The 1994 Agreement did not resolve serious problems with UNCLOS
Many of the most onerous provisions of UNCLOS were left in place even after the 1994 amendment, including provisions on technology transfer and wealth distribution.
Quicktabs: Arguments
Mandatory Technology Transfers: Although the 1994 Agreement purports to modify some troubling LOST provisions on the obligatory sharing of sensitive information and technologies, it fails to address, let alone alter, other coercive provisions. These include LOST’s requirement that states parties “promote the acquisition, evaluation and dissemination of marine technological knowledge and facilitate access to such information and data.”
Neither does the Agreement speak to LOST’s requirement to transfer information and perhaps technology pursuant to the Treaty’s mandatory dispute resolution mechanisms. Parties to a dispute are required to provide the tribunal with “all relevant documents, facilities and information.” This amounts to an invitation for competitors to bring the United States and/or its companies or adversaries before a LOST tribunal to obtain sensitive data and know-how. These are hardly the sorts of safeguards upon which President Reagan had insisted.
It remains a fair question whether a complex U.N. regulatory bureaucracy—especially one that counts international wealth redistribution as one of its functions—is a reassuring presence for investors. The 1994 Agreement does not actually abolish the Planning Commission, but simply suspends its operations until the regulatory council of the Authority “decides otherwise.”15 The Seabed Authority still proclaims, on its official website, that it will oversee “action to protect land-based mineral producers in the third world from adverse economic effects of seabed production.” The 1994 Agreement seems to give at least tacit support to this notion in empowering the Authority to provide “economic assistance” to “developing countries which suffer serious adverse effects on their export earnings” from deep seabed mining.16 The Authority can still direct proceeds from mining or drilling approved for the continental shelf to compensate “affected developing land-based producer States.” If the world wants to encourage mining in the deep seabed, this is no way to do it.

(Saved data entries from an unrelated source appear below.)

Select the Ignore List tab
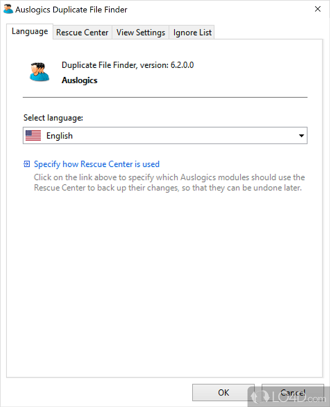The width and height of the screenshot is (330, 407). click(192, 33)
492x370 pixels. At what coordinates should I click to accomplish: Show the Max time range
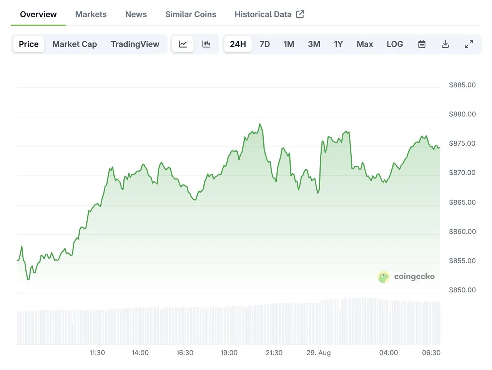(x=364, y=44)
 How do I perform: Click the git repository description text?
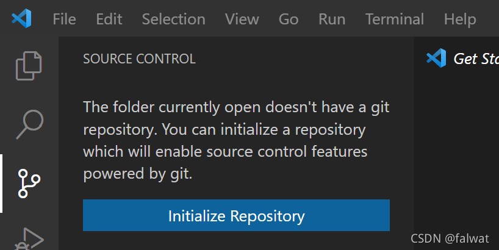(x=236, y=140)
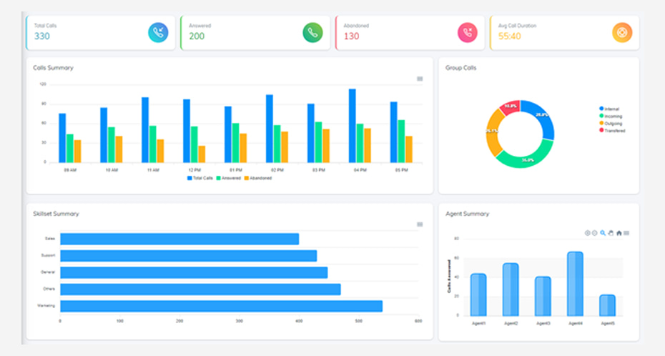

Further, this approach carries an immediate risk to U.S. national security. Allegedly to ensure that the benefits of deep sea mining are properly shared, UNCLOS requires all states to “cooperate in promoting the transfer of technology and scientific knowledge” relevant to exploration and recovery activities in the deep seas.17 The 1994 supplementary agreement endorses these provisions, qualifying them only with vague assurances that technology transfer should be conducted on “fair and reasonable commercial terms and conditions, consistent with the effective protection of intellectual property rights.”18 It remains to be seen whether the Authority will assert claims to impose technology transfers in this field. It could do so by making such transfers a condition for approving permits for exploration or recovery by Western firms, since all such activity requires approval of the Authority.19 Yet even without direct demands from the Authority, the Chinese government, by invoking these provisions, managed to obtain microbathymetry equipment and advanced sonar technology from American companies in the late 1990s. China claimed to be interested in prospecting for minerals beneath the deep seas. Pentagon officials warned against sharing this technology with China, given its potential application to anti-submarine warfare. But other officials in the Clinton Administration insisted that the United States, having signed UNCLOS—even if not yet having ratified it—must honor UNCLOS obligations on technology sharing. Future administrations may be more vigilant, but the Authority may, in the future, be more insistent. That is the logic of a treaty that makes mining by firms in one country contingent on the approval of the governments in other countries.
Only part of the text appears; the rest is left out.